Processes (aka business solutions) induce problems for systems, to be solved by functional architecture.
Implementations of functional architectures induce problems for platforms, to be solved by technical architectures.
As already noted, enterprise architects are to focus on enterprise and system layers: how business processes are supported by systems functionalities and, more generally, how architecture capabilities are to be aligned with enterprise objectives.
Nonetheless, business processes don’t operate in a vacuum and may depend on engineering and operational processes, with regard to development for the former, deployment for the latter.
Given the crumbling of traditional fences between environments and IT systems under combined markets and technological waves, the integration of business, engineering, and operational processes is to become a necessary condition for market analysis and reactivity to changes in business environment.
Hence the benefits of combining bottom-up and top-down perspectives, the former focused on business and engineering processes, the latter business models and organization.
Crossing processes and architecture perspectives
Enterprise architects could then focus on the mapping of business functions to services, the alignment of quality of services with architecture capabilities, and the flows of information across the organization.
Blueprints being architects’ tool of choice, enterprise architects use them to chart how enterprise objectives are to be supported by systems capabilities; for that purpose:
On one hand they have to define the concepts used for the organization, business domains, and business processes.
On the other hand they have to specify, monitor, assess, and improve the capabilities of supporting systems.
In between they have to define the functionalities that will consolidate specific and possibly ephemeral business needs into shared and stable functions best aligned with systems capabilities.
As already noted, enterprise architects don’t have to look under the hood at the implementation of functions; what they must do is to ensure the continuous and comprehensive transparency between existing as well a planned business objectives and systems capabilities.
One way or the other, governance implies assessment, and for enterprise architects that means setting apart architectural assets and business applications:
Whatever their nature (enterprise organization or systems capabilities), the life-cycle of assets encompasses multiple production cycles, with returns to be assessed across business units. On that account enterprise architects are to focus on the assessment of the functional architecture supporting business objectives.
By contrast, the assessment of business applications can be directly tied to a business value within a specific domain, value which may change with cycles. Depending on induced changes for assets, adjustments are to be carried out through users’ stories (standalone, local impact) or use cases (shared business functions, architecture impact).
The difficulty of assessing returns for architectural assets is compounded by cross dependencies between business, engineering, and operational processes; and these dependencies may have a decisive impact for operational decision-making.
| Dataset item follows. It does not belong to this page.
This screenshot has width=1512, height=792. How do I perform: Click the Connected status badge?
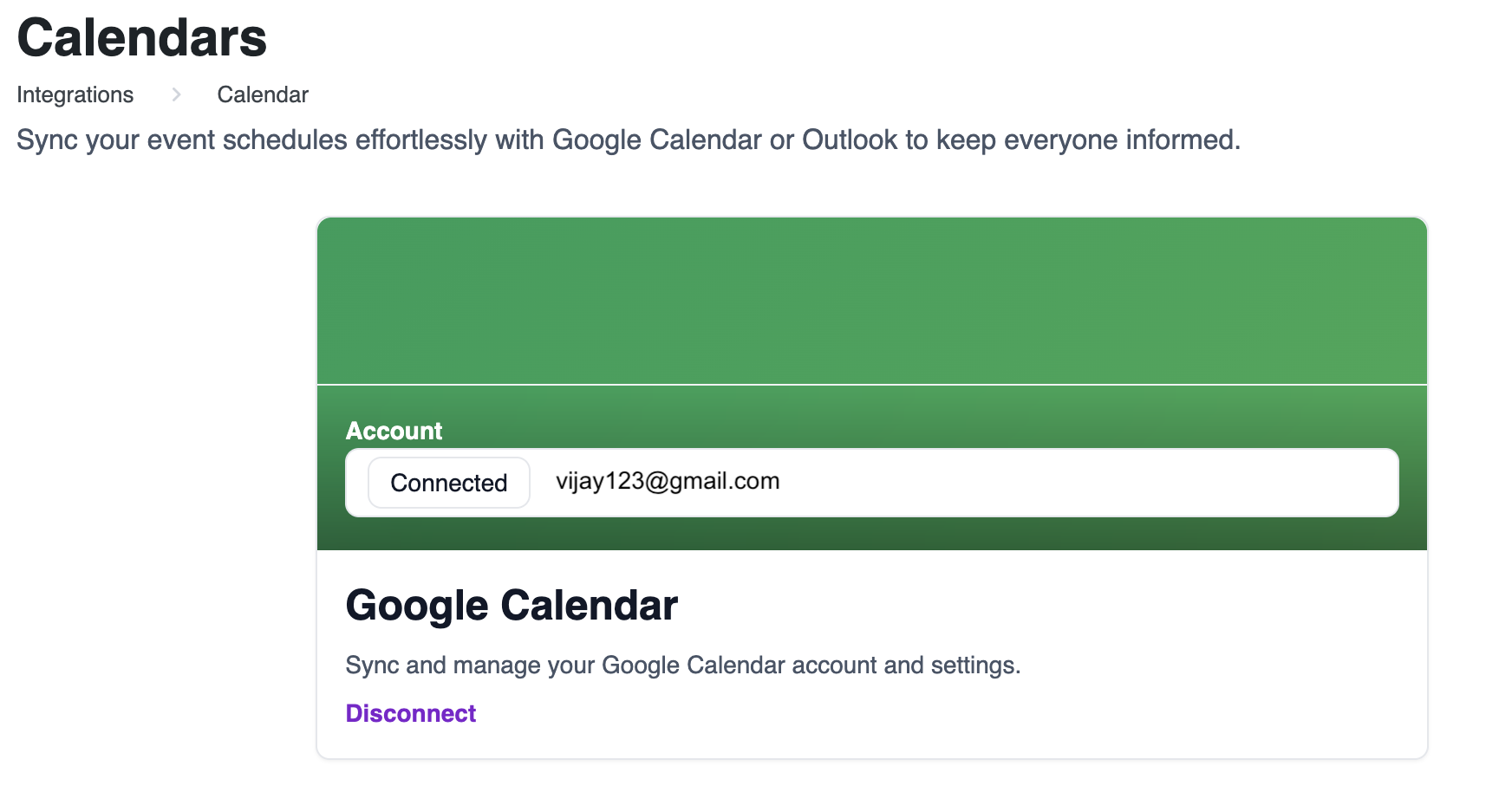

Business Intelligence & Decision-making
Embedding IT systems in business processes is to be decisive if business intelligence (BI) is to accommodate the ubiquity of digitized business processes and the integration of enterprises with their environments. That is to require a seamless integration of data analytics and decision-making:
Data analytics (sometimes known as data mining) is best understood as a refining activity whose purpose is to process raw data into meaningful information:
Data understanding gives form and semantics to raw material.
Business understanding charts business contexts and concerns in terms of objects and processes descriptions.
Modeling consolidates data and business understanding into descriptive, predictive, or operational models.
Evaluation assesses and improves accuracy and effectiveness with regard to objectives and decision-making.